- _Exercise description_
Repeat verbatim every line of the material, beginning at the line that holds "1024x545 pixels. Task: Switch" and ending at its last line.

- _Available records_
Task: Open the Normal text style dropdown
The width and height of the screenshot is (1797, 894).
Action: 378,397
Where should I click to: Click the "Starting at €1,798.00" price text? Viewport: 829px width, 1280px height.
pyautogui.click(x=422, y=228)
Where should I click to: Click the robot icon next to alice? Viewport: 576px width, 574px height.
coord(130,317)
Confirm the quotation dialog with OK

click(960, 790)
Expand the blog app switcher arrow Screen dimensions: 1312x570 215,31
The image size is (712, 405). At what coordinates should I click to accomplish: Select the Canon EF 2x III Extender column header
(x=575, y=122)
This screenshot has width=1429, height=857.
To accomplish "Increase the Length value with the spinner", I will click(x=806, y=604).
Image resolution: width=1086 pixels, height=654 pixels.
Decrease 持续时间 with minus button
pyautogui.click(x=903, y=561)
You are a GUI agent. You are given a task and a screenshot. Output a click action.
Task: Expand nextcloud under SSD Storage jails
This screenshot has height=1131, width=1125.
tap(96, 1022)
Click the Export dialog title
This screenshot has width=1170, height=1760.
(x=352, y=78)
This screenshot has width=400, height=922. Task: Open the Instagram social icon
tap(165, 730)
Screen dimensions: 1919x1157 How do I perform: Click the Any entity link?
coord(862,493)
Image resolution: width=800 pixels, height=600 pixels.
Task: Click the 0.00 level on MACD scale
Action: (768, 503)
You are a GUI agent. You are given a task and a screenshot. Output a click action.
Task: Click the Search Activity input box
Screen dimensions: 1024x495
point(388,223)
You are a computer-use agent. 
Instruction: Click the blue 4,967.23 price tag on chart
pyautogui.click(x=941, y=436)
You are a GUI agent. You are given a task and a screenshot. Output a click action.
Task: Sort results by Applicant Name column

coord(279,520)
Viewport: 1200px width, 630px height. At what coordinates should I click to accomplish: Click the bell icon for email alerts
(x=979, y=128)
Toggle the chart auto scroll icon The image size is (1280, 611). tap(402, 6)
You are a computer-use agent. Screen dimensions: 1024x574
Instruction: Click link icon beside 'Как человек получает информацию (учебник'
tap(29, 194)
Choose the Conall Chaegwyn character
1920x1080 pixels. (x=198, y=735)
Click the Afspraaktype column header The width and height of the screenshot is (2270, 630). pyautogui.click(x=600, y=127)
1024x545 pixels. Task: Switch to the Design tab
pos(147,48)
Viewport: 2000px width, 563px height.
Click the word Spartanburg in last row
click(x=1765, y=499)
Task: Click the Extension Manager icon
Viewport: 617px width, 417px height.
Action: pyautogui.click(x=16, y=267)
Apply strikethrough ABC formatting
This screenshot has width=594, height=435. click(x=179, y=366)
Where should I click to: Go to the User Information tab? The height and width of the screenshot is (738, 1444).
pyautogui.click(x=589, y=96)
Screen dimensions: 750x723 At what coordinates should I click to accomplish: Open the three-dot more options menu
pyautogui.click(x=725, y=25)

- _Solution below_
1024x545 pixels. Task: Switch to the Design tab
pos(147,48)
Viewport: 2000px width, 563px height.
Click the word Spartanburg in last row
click(x=1765, y=499)
Task: Click the Extension Manager icon
Viewport: 617px width, 417px height.
Action: pyautogui.click(x=16, y=267)
Apply strikethrough ABC formatting
This screenshot has width=594, height=435. click(x=179, y=366)
Where should I click to: Go to the User Information tab? The height and width of the screenshot is (738, 1444).
pyautogui.click(x=589, y=96)
Screen dimensions: 750x723 At what coordinates should I click to accomplish: Open the three-dot more options menu
pyautogui.click(x=725, y=25)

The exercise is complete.